Take a look at how different parts of animals like feathers and claws help them live in different habitats.
- Students will identify the body coverings of animals and understand the purposes they serve.
- Hair/Fur: The hair or fur on a mammal's body helps keep it warm. Many mammals have a fur coat with long hairs on the outside that keep water away, and soft fur underneath that keeps them warm. Because the summer is warm and the winter is cold, many mammals shed their fur in the summer and grow a thick coat in the winter.
- Feathers: Birds have feathers to keep them warm. Many birds have two layers of feathers: the down, which is soft and light, and the larger top layer of feathers, which helps keep water away. Aquatic birds, like ducks, have oil on their feathers, which repels water.
- Bare Skin: Amphibians have smooth, bare skin that keeps them from becoming too hot or cold.
- Scales: Fish and reptiles have scales that act like a suit of armor. They are small and lay one on top of one another. Scales can protect the animal and keep water inside the body.
- Shell: The turtle has a hard shell that helps keep it safe from other animals.
- Exoskeleton: Some insects have skeletons on the outside of their bodies. This exoskeleton protects everything inside the insect's body.

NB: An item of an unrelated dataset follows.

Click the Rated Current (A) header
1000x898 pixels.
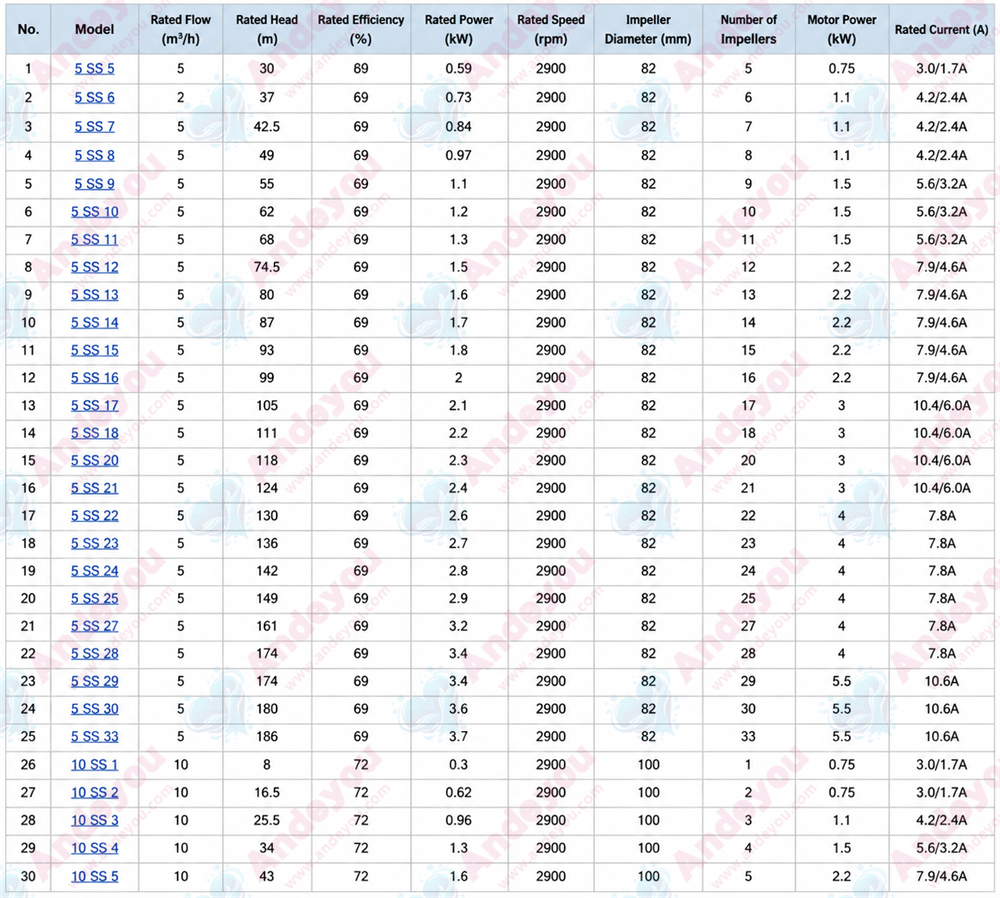pos(941,29)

- Quills: The porcupine has long sharp quills to protect it against predators.
- Students will understand how animals use their body parts to move.
- Legs: Many animals use their legs to move around. Insects have six legs; animals like elephants have four legs; animals like monkeys use their two legs and two arms to climb and swing from trees.

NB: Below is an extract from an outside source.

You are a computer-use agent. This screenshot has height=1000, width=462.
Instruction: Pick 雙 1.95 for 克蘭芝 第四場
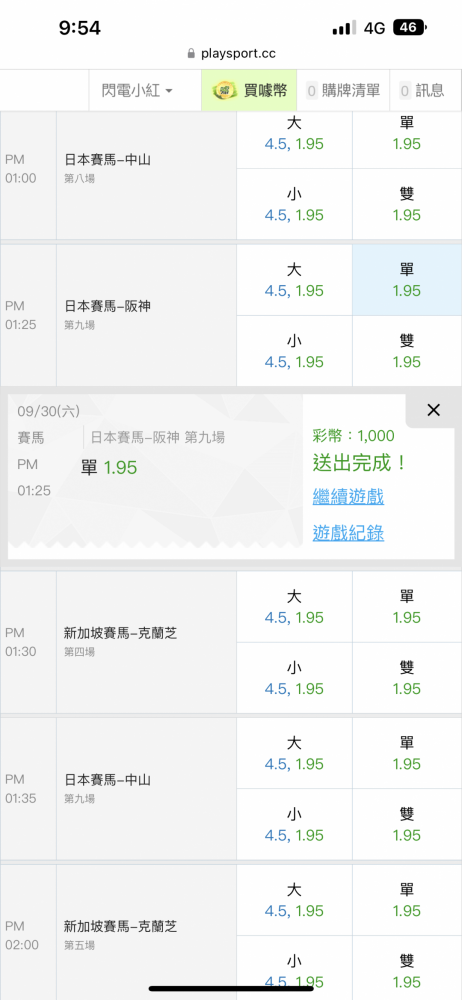coord(407,678)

- Special Adaptations: Sheep have hooves that help them run on rocks. Ducks have webbed feet that work like paddles to help them move through water. Other adaptations allow animals to move across snow, sand, rocks, and water.
- Wings: Many birds use wings to fly from place to place. Others use their wings to keep balance, cool themselves, and protect eggs.
- Fins: fish move through the water using their fins.
- Students will learn how animals use special body features to obtain and process food:
- Wings: Birds and insects use their wings to fly to hunt for food.
- Claws: Eagles use claws to grab small animals from the ground. Bears use claws to attack other animals and to catch fish.
- Eyes: Animals use their eyes to find food. Predatory animals have eyes on the front of their face, allowing them to see what they are hunting. Plant-eating animals often have eyes on the side of their head to watch for danger.
- Beaks: Birds have beaks to help them get food. Beaks come in different sizes and shapes to serve a particular purpose. Some are long and thin, which are good for getting nectar, and others are shaped like cones, which are good for cracking seeds.
- Teeth: Like beaks, teeth determine what type of food an animal eats. Animals with sharp teeth eat the meat of other animals; sharp teeth allow the animal to cut the meat. Animals with flat teeth eat plants; flat teeth allow animals to grind grasses or other plants into small pieces.
- Animal book: After watching the video, give each student the opportunity to draw a different animal. Assign some students to draw animals with sharp teeth, wings, arms, etc. Create a class animal book with the drawings that students can refer back to during classification lessons. Be an animal: This is a fun way for students to learn about adaptation. After watching the video, ask students to think about how they would look, act, and feel if they had different parts. As a class, act out what it might be like to have wings, hooves, tails, fins, etc.